### What you will do
1 - Answer these questions from the article about the BBC's limits on bad language, one answer per line:
(a) On which channel and at what hour did Occupation premiere?
(b) How many viewers were interviewed for the 79-page paper?
(c) Which work does Zinnie Harris highlight as a case in point?
2 - Retype the part of the article about the BBC's limits on bad language that opens with the words containing "A report published" and closes with "the entire corporation.".

### Text block
-- Opening Marker --

The BBC has banned bad language before 10pm ... the act of a responsible broadcaster or an attack on artistic freedom? Edd McCracken reports
sundayherald.com
WHEN THE Iraq war drama Occupation premiered on BBC1 two weeks ago it was hailed as a landmark series. This was the first time the nation's main broadcaster was tackling head on the UK's involvement in one of the most controversial and hated wars in British history. As a statement of intent it screened at 9pm, the evening's prime slot. This was important TV. This was not to be missed.
And as befits any drama with soldiers front and centre, several strong expletives escaped through their chapped and dried lips as they dealt with maimed comrades and civilians in the middle of a firefight. But in future, these very words could relegate such important dramas into less important slots beyond 10pm, to BBC2, or off into the hinterlands of one of the Beeb's digital channels.
A report published last week recommended that shows that include a random "f***" and even the occasional "c***" - the ultimate telly taboo - should become an endangered species on BBC1 before 10pm. The announcement of a new watershed has led some screenwriters to express concerns that dramas, documentaries and comedies such as Occupation could be marginalised, leaving behind bland, homogenised, unchallenging fare. And all because of a few choice Anglo-Saxon phrases.
The report was a reaction to the furore surrounding Jonathan Ross and Russell Brand leaving sexually explicit messages on the answer phone of Fawlty Towers actor Andrew Sachs. Despite that particular incident happening on radio, the report took a root-and-branch look at the entire corporation.
The 79-page paper, based on interviews with 2700 viewers, recommended a tightening of the use of strong language on BBC1 from 9pm to 10pm to ensure families can watch together. The recommendations are likely to be the basis of new guidelines to be submitted to the BBC Trust, the corporation's governing body.
"It is a complete over-reaction and a bit heavy handed," said Adrian Meade, the Edinburgh-based director and screenwriter whose previous credits include several episodes of the prime-time BBC drama Waking The Dead. He said if swearing is prohibited, certain situations, such as "squaddies in the desert", will cease to be believable. "If you feel the need to curb and curtail language, that will have an effect on the themes and subjects that will be explored. Are they all going to be shoved back? Is that the next stage? The fact is that TV is becoming less and less relevant for the younger generations. This will make it even less relevant if the believability of these characters disappears."
Screenwriters such as Zinnie Harris say that swearing is a vital part of their armoury. "How you use language is so crucial to who you are," she said. "The language you choose, the rhythm, and swearing is very much part of that." She highlights David Mamet's play and subsequent movie adaptation, Glengarry Glen Ross, as a case in point.
The script, about property salesmen competing against each other to save their jobs, is one of the most celebrated in recent decades. And is littered with expletives. "But that is the world of these characters, that is how they communicate. And I was thinking, how could you do this world without swearing? And I don't think you could."

-- Closing Marker --

### Collected data
-- Opening Marker --

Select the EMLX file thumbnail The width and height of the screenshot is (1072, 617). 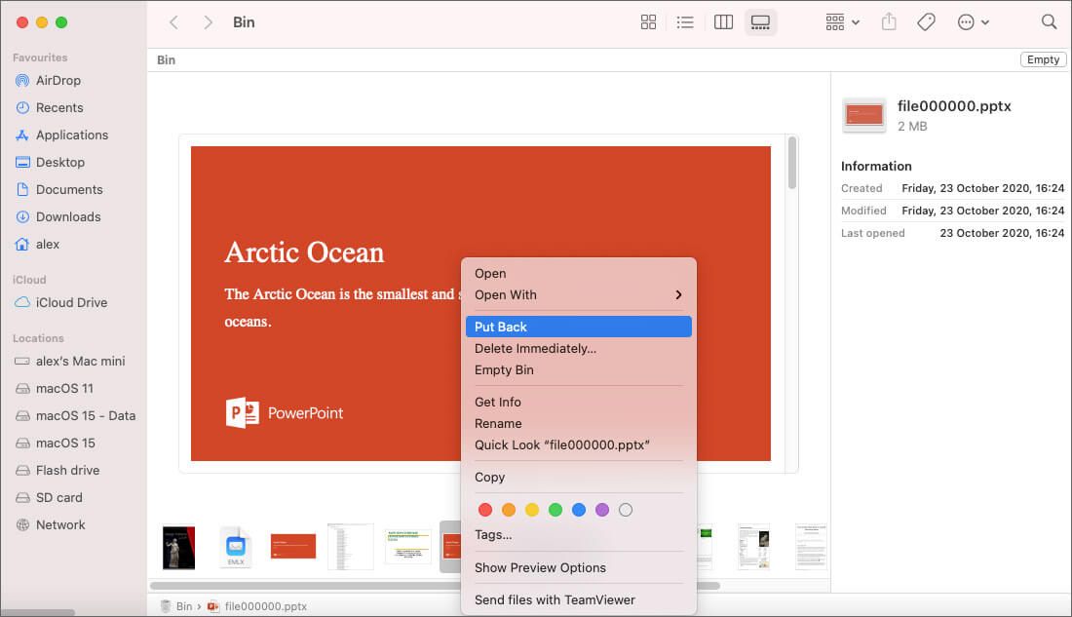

-- Closing Marker --

### Answers by task
1 -
(a) BBC1, at 9pm
(b) 2700
(c) David Mamet's play and subsequent movie adaptation, Glengarry Glen Ross

2 -
A report published last week recommended that shows that include a random "f***" and even the occasional "c***" - the ultimate telly taboo - should become an endangered species on BBC1 before 10pm. The announcement of a new watershed has led some screenwriters to express concerns that dramas, documentaries and comedies such as Occupation could be marginalised, leaving behind bland, homogenised, unchallenging fare. And all because of a few choice Anglo-Saxon phrases.
The report was a reaction to the furore surrounding Jonathan Ross and Russell Brand leaving sexually explicit messages on the answer phone of Fawlty Towers actor Andrew Sachs. Despite that particular incident happening on radio, the report took a root-and-branch look at the entire corporation.